### Set problem
Swap "Viewport" for "Display area" in the lines from the start of the records through the line that contains "(1808, 171)", and give those lines again with nothing else changed.
--- begin Data to use ---
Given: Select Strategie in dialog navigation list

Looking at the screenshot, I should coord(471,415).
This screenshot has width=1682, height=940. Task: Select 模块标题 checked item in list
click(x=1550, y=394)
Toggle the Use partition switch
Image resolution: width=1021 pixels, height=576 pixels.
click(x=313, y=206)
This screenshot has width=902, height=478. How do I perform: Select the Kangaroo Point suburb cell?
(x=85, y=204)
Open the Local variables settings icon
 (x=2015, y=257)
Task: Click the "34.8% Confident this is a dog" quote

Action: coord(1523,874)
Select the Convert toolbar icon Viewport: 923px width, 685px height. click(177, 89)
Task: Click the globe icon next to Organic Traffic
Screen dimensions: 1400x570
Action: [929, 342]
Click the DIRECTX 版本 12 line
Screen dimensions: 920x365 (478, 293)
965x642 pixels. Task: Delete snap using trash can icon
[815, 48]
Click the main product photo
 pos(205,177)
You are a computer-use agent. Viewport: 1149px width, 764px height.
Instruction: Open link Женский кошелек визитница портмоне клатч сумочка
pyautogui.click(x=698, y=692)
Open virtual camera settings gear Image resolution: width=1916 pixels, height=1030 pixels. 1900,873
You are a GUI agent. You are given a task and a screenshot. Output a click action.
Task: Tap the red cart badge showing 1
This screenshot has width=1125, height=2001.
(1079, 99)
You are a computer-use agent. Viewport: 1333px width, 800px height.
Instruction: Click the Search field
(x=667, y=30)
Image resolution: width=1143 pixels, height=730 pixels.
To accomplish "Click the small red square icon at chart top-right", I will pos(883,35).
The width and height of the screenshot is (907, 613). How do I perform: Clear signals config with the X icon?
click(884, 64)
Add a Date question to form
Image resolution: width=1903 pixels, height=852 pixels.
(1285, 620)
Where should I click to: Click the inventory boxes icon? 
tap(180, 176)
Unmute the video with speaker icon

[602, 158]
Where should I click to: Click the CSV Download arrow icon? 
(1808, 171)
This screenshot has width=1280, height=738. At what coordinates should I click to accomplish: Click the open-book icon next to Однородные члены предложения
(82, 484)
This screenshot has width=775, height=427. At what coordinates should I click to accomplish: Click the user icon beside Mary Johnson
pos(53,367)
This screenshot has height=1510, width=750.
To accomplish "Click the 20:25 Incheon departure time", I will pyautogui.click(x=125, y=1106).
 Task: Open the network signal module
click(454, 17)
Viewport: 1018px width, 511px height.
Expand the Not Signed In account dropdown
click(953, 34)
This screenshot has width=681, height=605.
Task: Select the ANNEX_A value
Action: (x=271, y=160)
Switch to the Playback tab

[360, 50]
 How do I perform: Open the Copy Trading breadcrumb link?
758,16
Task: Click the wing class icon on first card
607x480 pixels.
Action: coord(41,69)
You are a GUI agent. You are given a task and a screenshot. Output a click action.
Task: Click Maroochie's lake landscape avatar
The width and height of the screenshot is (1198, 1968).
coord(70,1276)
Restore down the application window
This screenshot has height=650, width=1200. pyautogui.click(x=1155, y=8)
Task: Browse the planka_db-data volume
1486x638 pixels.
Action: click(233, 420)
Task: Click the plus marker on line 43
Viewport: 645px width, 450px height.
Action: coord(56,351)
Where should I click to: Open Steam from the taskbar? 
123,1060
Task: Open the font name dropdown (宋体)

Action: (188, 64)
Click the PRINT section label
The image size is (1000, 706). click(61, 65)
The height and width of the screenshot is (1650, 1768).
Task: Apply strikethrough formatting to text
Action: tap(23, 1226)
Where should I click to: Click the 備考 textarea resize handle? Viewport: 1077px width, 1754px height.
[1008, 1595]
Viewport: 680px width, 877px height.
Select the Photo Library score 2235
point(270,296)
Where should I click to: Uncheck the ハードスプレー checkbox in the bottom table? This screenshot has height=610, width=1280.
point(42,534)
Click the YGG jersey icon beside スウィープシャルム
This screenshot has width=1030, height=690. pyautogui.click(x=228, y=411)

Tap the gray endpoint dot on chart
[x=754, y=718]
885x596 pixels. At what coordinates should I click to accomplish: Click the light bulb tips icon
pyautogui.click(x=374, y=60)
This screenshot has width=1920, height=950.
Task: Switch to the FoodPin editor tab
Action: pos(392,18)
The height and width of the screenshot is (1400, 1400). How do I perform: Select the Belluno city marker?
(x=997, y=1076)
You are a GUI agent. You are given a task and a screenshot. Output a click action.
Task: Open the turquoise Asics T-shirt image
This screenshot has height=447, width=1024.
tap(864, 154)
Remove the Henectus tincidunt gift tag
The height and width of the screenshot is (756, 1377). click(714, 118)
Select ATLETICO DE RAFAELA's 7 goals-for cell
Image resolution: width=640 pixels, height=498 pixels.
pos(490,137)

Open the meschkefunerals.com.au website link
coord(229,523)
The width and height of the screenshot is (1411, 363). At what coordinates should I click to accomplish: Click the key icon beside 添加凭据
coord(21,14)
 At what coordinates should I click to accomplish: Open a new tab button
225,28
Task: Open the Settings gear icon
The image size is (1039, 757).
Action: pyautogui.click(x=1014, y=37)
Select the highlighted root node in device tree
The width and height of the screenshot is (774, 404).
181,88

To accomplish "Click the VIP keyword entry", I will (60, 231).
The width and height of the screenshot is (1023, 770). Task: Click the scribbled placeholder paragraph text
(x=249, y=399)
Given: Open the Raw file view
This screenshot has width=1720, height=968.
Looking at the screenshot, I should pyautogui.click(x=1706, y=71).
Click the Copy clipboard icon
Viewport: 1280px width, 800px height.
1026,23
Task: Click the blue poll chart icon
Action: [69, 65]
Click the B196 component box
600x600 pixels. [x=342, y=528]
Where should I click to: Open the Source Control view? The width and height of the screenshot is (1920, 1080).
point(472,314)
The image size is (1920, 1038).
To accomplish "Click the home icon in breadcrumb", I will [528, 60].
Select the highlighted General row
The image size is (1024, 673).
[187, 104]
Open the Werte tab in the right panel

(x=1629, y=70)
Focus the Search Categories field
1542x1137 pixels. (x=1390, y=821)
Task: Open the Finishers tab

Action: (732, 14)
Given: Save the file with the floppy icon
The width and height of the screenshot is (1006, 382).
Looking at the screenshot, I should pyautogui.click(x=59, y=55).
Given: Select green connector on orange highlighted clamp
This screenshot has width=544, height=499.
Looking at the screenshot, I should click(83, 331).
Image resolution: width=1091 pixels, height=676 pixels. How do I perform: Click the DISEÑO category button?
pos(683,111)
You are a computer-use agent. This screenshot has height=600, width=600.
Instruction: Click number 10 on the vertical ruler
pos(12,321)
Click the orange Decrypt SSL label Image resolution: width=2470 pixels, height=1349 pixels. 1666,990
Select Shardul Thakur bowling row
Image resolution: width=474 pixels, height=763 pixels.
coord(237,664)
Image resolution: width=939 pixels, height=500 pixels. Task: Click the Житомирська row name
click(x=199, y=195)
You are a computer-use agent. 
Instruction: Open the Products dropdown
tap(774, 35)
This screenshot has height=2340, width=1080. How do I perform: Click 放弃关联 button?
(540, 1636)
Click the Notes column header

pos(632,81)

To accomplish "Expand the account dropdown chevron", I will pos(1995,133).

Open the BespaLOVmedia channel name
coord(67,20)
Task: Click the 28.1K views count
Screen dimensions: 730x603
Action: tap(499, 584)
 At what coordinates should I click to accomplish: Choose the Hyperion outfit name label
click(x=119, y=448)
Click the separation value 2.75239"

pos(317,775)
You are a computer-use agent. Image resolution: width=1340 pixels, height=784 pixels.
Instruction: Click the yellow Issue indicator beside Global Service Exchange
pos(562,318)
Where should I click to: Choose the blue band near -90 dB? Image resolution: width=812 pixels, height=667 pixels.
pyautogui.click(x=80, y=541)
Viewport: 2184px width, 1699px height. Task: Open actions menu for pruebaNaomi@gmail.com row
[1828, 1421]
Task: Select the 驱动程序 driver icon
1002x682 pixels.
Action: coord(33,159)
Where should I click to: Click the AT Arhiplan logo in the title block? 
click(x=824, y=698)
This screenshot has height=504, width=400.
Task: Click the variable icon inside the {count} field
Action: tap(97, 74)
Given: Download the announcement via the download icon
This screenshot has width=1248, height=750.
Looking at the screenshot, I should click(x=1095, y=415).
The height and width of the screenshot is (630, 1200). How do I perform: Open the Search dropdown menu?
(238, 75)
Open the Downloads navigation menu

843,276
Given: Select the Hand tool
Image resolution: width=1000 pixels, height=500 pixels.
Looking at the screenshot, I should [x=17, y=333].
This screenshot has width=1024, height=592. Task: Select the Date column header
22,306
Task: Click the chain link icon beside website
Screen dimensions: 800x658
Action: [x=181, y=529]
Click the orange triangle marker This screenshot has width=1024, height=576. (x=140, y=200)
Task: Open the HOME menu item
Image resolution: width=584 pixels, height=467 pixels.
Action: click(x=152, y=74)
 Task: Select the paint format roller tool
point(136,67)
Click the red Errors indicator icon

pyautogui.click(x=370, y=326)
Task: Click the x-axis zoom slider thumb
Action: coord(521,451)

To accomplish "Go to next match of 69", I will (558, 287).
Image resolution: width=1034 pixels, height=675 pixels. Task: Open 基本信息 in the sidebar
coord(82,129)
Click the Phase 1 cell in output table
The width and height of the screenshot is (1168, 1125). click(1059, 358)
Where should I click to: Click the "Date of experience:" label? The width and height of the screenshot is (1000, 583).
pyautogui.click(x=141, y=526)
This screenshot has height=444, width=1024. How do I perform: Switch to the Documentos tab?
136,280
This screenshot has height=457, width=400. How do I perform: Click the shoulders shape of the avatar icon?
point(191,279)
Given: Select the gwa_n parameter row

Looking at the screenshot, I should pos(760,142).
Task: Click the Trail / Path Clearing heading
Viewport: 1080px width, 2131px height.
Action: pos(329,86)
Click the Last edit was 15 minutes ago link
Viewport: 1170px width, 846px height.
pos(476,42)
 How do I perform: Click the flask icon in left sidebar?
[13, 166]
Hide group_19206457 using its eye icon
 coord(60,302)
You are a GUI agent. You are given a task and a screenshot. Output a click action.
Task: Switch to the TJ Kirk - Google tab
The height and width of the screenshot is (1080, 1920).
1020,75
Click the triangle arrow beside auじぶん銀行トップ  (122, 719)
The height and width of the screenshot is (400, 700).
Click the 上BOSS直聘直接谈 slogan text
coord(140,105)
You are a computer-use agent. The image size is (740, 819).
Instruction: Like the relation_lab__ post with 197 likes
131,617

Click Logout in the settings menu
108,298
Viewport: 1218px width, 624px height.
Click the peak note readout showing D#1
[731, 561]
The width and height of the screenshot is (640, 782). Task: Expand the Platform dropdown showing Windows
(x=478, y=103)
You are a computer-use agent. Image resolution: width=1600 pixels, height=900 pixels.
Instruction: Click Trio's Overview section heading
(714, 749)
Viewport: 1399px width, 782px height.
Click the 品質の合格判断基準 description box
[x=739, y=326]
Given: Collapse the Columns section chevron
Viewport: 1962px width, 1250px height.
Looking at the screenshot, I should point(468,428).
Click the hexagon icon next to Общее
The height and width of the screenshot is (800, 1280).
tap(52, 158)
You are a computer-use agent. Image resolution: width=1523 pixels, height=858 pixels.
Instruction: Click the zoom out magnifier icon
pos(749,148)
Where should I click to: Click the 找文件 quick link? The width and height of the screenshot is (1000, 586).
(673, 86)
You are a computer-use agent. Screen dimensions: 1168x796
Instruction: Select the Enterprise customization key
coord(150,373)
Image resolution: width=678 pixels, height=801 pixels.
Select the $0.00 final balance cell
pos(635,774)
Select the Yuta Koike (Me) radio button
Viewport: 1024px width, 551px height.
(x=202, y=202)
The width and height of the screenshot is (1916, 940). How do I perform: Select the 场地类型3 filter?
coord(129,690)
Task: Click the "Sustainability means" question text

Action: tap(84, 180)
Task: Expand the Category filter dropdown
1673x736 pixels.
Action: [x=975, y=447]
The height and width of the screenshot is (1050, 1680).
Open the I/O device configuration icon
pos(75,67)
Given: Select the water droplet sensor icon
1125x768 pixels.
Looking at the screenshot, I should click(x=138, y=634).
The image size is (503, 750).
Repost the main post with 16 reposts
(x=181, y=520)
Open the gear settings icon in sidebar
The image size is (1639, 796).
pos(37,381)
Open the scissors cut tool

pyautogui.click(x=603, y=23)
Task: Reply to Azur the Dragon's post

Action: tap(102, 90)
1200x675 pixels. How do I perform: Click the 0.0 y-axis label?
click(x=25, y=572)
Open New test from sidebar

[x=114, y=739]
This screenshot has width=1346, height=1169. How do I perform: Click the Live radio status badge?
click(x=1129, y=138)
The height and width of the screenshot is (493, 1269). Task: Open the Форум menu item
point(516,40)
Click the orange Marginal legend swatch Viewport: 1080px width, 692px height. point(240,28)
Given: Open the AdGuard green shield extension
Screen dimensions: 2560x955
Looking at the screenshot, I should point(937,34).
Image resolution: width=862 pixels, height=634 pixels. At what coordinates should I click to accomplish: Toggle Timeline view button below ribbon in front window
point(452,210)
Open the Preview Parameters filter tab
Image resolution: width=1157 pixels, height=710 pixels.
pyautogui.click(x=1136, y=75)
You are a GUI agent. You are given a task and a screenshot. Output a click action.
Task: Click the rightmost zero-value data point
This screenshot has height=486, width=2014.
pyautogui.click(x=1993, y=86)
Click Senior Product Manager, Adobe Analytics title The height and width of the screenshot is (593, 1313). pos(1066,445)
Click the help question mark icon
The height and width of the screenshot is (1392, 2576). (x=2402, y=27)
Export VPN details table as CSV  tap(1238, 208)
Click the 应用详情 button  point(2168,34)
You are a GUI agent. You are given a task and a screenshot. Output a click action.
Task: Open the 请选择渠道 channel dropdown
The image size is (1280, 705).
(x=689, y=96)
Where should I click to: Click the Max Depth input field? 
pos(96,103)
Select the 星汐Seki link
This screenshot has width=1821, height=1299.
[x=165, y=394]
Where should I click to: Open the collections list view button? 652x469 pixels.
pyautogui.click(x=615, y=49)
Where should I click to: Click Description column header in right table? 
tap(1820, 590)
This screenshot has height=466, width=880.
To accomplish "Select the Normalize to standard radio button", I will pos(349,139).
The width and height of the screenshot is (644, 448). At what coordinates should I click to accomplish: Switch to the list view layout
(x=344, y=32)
--- end Data to use ---
### Full answer
Given: Select Strategie in dialog navigation list

Looking at the screenshot, I should coord(471,415).
This screenshot has width=1682, height=940. Task: Select 模块标题 checked item in list
click(x=1550, y=394)
Toggle the Use partition switch
Image resolution: width=1021 pixels, height=576 pixels.
click(x=313, y=206)
This screenshot has width=902, height=478. How do I perform: Select the Kangaroo Point suburb cell?
(x=85, y=204)
Open the Local variables settings icon
 (x=2015, y=257)
Task: Click the "34.8% Confident this is a dog" quote

Action: coord(1523,874)
Select the Convert toolbar icon Display area: 923px width, 685px height. click(177, 89)
Task: Click the globe icon next to Organic Traffic
Screen dimensions: 1400x570
Action: [929, 342]
Click the DIRECTX 版本 12 line
Screen dimensions: 920x365 (478, 293)
965x642 pixels. Task: Delete snap using trash can icon
[815, 48]
Click the main product photo
 pos(205,177)
You are a computer-use agent. Display area: 1149px width, 764px height.
Instruction: Open link Женский кошелек визитница портмоне клатч сумочка
pyautogui.click(x=698, y=692)
Open virtual camera settings gear Image resolution: width=1916 pixels, height=1030 pixels. 1900,873
You are a GUI agent. You are given a task and a screenshot. Output a click action.
Task: Tap the red cart badge showing 1
This screenshot has width=1125, height=2001.
(1079, 99)
You are a computer-use agent. Display area: 1333px width, 800px height.
Instruction: Click the Search field
(x=667, y=30)
Image resolution: width=1143 pixels, height=730 pixels.
To accomplish "Click the small red square icon at chart top-right", I will pos(883,35).
The width and height of the screenshot is (907, 613). How do I perform: Clear signals config with the X icon?
click(884, 64)
Add a Date question to form
Image resolution: width=1903 pixels, height=852 pixels.
(1285, 620)
Where should I click to: Click the inventory boxes icon? 
tap(180, 176)
Unmute the video with speaker icon

[602, 158]
Where should I click to: Click the CSV Download arrow icon? 
(1808, 171)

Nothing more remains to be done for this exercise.